After reading this article it made me think of the fact that I never considered myself a very organized person. My most common thing to do with clutter which I discovered bugs me more than I ever remember, I revert to trying to tidy it and put it a nice basket or box and off it goes till a look at it again in a couple of years. When you have a house and only 2 people living in it, it`s easy to do this. I now think I`m organized again. But why am I putting things in an attractive container to say I`m an organized person, when I should really look at why I still have it around in my life.
These guys have really made an impact over the last months on my relationship to stuff in my life and my buying habits. Most importantly was the fact that I defined who I was by what I owned instead of what I did and my experiences.
This essay was written by The Minimalist :
We need to start thinking of organizing as a dirty word. It is, in fact, a sneaky little profanity—a pernicious little booger—who keeps us from simplifying our lives.
Our televisions would have us believe that there’s a battle being fought on the consumption continuum, a battle between the organizers and the hoarders. And from our couches it’s hard to see who’s winning.
We’d like to posit to you, however, that these two sides are working together, colluding to achieve the same thing: the accumulation of more stuff. One side—the hoarders—does so overtly, leaving everything out in the open, making them easy targets to sneer at. But the other side—the sneaky organizers—are more covert, more systematic, more devious when it comes to the accumulation of stuff. Ultimately, though, organizing is nothing more than well-planned hoarding.

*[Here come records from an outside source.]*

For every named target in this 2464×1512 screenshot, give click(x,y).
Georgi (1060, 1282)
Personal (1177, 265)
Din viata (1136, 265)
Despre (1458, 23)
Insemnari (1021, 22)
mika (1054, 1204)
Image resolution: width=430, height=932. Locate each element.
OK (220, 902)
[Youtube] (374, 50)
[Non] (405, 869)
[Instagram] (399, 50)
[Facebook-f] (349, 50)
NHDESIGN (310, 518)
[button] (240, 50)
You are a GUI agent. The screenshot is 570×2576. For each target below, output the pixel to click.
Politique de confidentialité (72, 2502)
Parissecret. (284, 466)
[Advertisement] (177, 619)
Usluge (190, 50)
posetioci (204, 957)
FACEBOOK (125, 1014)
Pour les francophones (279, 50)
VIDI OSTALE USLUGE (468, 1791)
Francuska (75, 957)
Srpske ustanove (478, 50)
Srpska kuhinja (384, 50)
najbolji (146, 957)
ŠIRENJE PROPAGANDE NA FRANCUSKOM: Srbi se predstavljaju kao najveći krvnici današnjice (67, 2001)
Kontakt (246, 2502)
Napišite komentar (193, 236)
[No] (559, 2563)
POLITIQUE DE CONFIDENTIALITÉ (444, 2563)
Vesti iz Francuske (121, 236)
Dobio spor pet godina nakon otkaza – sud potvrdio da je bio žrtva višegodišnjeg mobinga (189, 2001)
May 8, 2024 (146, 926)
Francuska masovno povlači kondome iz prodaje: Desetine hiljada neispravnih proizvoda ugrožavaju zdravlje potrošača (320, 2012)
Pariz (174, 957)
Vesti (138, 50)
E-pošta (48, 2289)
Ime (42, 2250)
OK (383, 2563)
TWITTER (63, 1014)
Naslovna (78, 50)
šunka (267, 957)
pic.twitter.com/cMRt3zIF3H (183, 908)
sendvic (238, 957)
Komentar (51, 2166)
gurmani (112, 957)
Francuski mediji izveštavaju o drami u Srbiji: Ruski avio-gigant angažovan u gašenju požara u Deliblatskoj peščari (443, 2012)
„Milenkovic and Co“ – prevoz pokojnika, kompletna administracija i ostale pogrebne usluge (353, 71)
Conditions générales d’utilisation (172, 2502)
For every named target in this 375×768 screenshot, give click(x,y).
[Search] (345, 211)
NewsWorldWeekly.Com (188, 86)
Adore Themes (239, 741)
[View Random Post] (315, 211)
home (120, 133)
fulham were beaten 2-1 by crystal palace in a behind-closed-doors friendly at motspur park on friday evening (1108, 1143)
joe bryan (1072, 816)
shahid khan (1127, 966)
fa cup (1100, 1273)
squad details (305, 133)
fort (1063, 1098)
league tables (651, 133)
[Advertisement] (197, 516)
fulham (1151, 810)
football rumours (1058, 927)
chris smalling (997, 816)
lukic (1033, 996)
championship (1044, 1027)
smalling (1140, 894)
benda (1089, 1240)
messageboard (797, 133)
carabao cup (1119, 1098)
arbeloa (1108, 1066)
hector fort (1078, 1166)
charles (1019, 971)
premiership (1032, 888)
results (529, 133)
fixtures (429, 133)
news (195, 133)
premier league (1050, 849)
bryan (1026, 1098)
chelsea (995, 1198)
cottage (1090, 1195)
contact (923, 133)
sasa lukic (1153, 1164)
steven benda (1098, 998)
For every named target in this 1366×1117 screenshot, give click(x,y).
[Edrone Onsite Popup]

Sure, both sides go about their hoarding differently, but the end result is not appreciably different. Whether our homes are strewn with wall-to-wall material possessions or we have a complex ordinal item-dispersal system, color-coded and alphabetized, we’re still not dealing with the real problem.
No matter how organized we are, we must continue to care for the stuff we organize, cleaning and sorting our methodically structured belongings. When we get rid of the superfluous stuff, however, we can focus on life’s more important aspects. Said another way: We can spend the day focusing on our health, on our relationships, on pursuing what we’re passionate about. Or we could, of course, reorganize our basement again.
Once the excess stuff is out of the way, staying organized is much easier anyway.